Climate change is not an illusion but a reality that is actually affecting the Philippines. A recent study shows that it is the cause of some of the worst natural disasters in the past years.

The latest report titled “Human Cost of Disasters: An Overview of the Last 20 Years, 2000-2019” by the UN Office for Disaster Risk Reduction (UNDRR) revealed that climate change is mainly responsible for a near doubling of disasters caused by natural hazards in the past two decades.

Seven thousand three hundred forty-eight (7,348) major disaster events occurred between 2000 and 2019, affecting over four billion people and claimed over one million lives, thereby costing the global economy $2.97 trillion. The figure toppled the 4,212 major disasters recorded between 1980 and 1999.

The report tells us that global warming causes weather disturbances stronger and more frequent, leading to more flash floods and landslides and making the spread of infections and diseases faster than before.

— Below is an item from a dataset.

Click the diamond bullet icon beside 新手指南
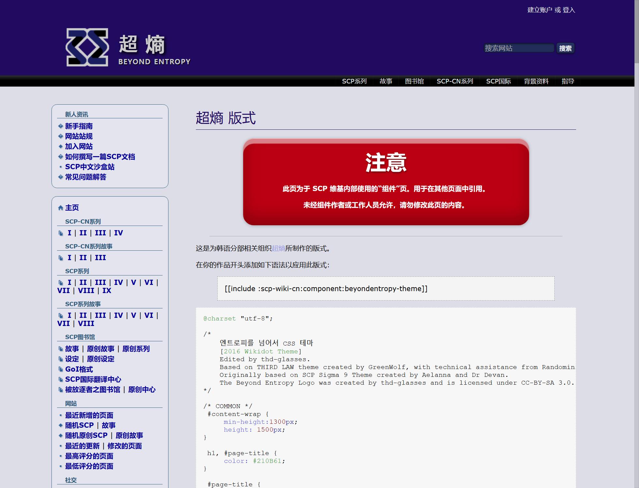 coord(61,126)
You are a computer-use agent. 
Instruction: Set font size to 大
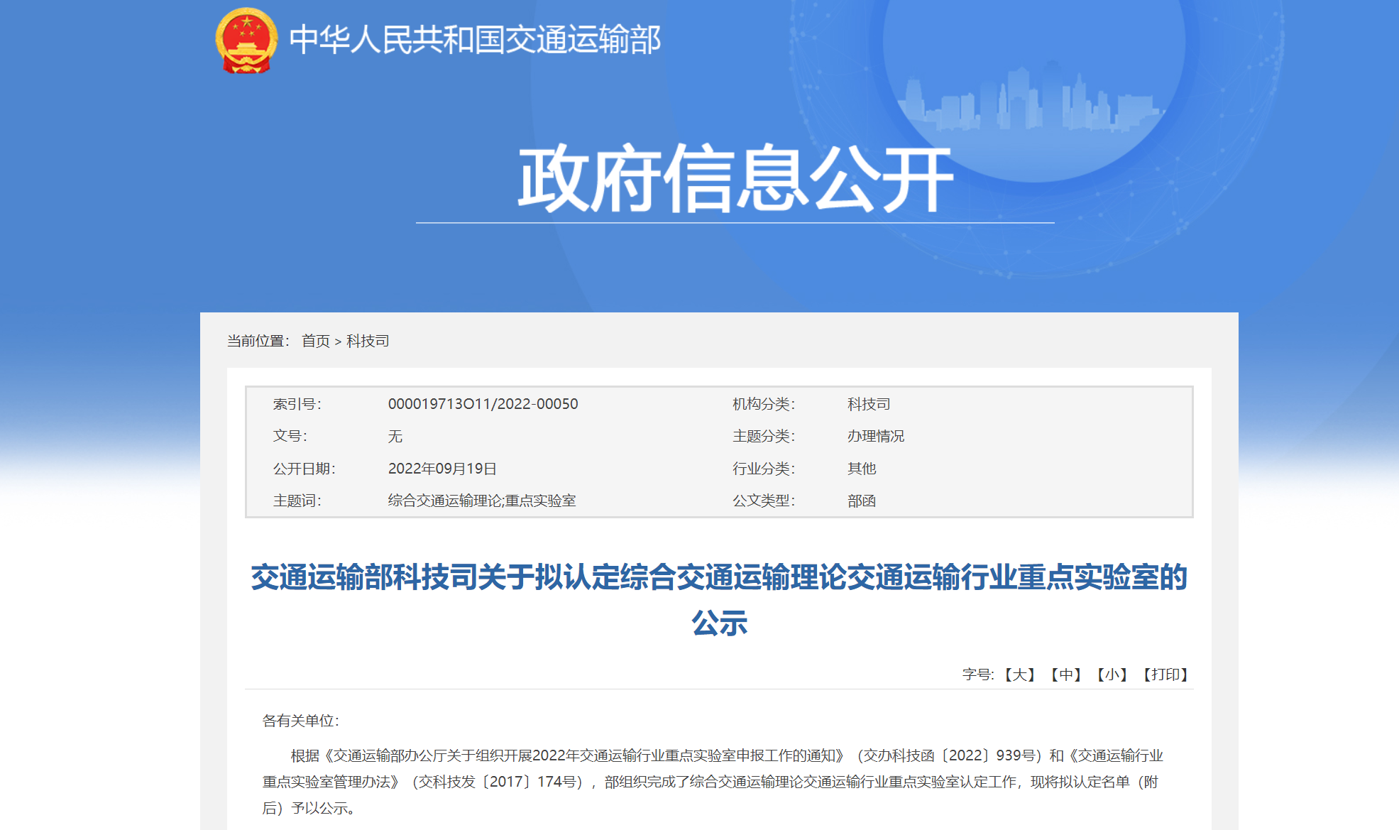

The Philippines has been bearing the brunt of these changes, compromising the economy and Filipinos as a whole. But little is being done to address these adverse effects. Environmentalists, scientists, and lawmakers have repeatedly been prompting President Rodrigo Duterte for a more robust response in addressing climate change by declaring a climate emergency.

The declaration would highlight the importance of sustainability and solidify the country’s devotion to protecting the environment, the economy, and people against climate change. This would lead to acknowledging its severe effects and would lead the government to take action.

It’s important to note that the Philippines had previously made a pact with several other nations to fight climate change under the Paris Agreement which aims to maintain a global temperature of two degrees Celsius above pre-industrial levels.

Unless Duterte will declare a climate change emergency, it’s unlikely that the country will take the matter seriously. A UN report says that we only have 11 years remaining to reverse the effects of climate change. Still, our collective efforts to mitigate these can only do so much, and little has been done to those who are responsible for the emissions that caused these drastic changes.